Living Out Disruptive Generosity

by Emily Cowan, LMSW 
Family Support Team Supervisor | NYC Safe Families Chapter

It’s easy to think of Disruptive Generosity, one of the three SFFC core values we’re reflecting on this month, as being wildly generous with our finances. But if you’ve spent any amount of time with Safe Families, you know that finances are just one of the many resources we have available to share with families. We can also be generous with our material goods, social and professional networks, and maybe most importantly our time. 

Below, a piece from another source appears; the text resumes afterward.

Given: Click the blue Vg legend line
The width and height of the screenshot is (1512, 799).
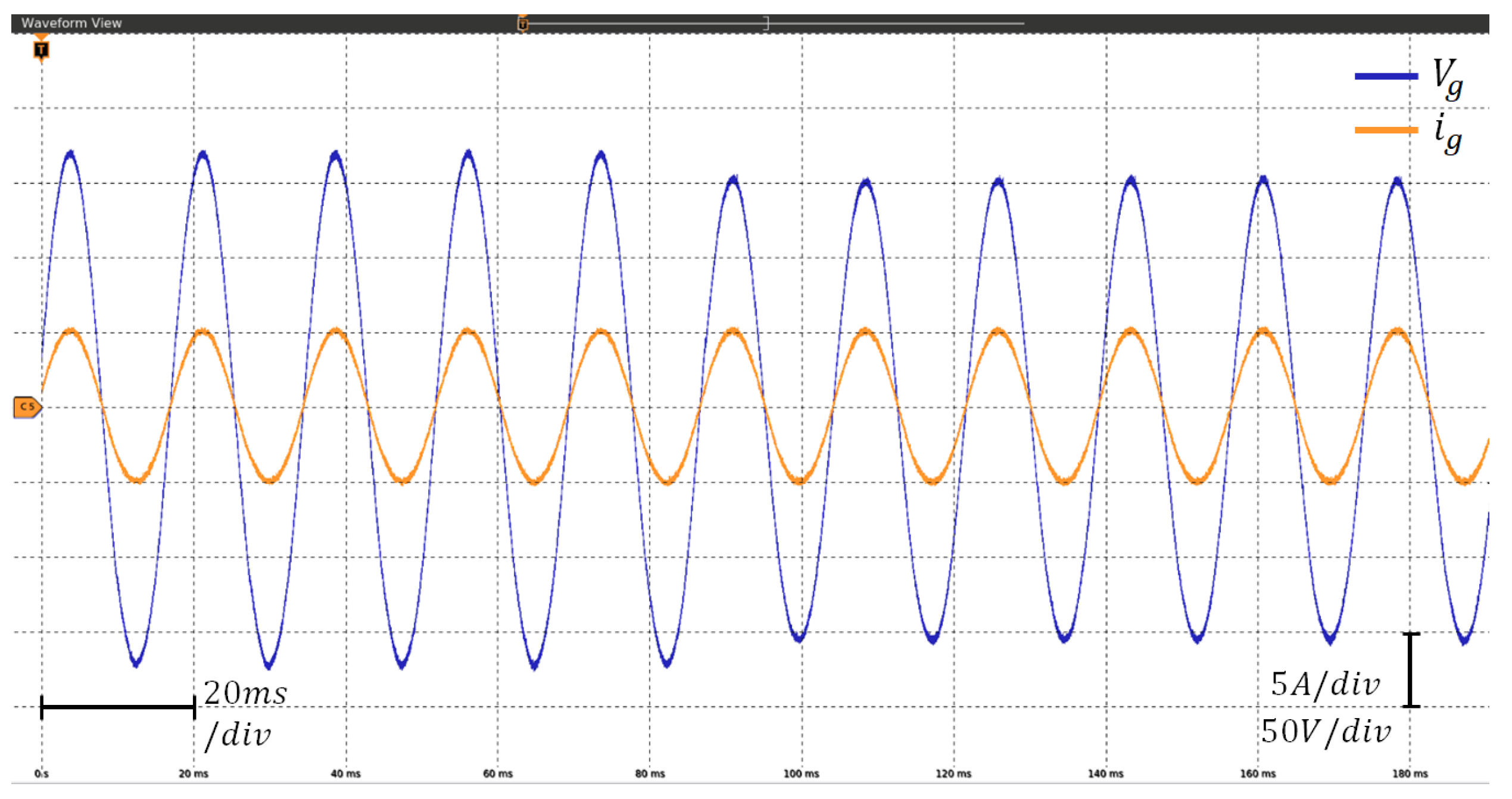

A mom pregnant with her 2nd child reached out to our NYC chapter of SFFC to ask for support. We agreed to meet at a Starbucks convenient for her to do her intake. Carly had grown up in NYC but had more recently been living in NJ with her boyfriend and 10-month-old daughter. When we met, she was back in NYC and feeling very overwhelmed and alone after leaving her abusive ex who struggled with addiction. Despite his abuse and addiction, Carly’s ex was trying to make it as difficult as possible for her to leave, primarily by fighting her for custody of their daughter and unborn child. 

Carly, like so many of the parents we serve, is an incredible mom and a resilient woman who happened to be facing a really challenging time, the circumstances of which could have derailed all the hard work she had to put in to create a better life for her kids. She was referred to us by a Christian organization and while chatting over coffee she shared that her goals were to make new friends, complete her Ph.D. program in nursing (while continuing to work), to safely deliver her baby (despite being a high-risk pregnancy) and to move out of the overcrowded apartment she was sharing with her mother and sister. I let her know that I couldn’t make any promises, but that we would do our best to match her with a local Family Friend and let her know that I would be in touch.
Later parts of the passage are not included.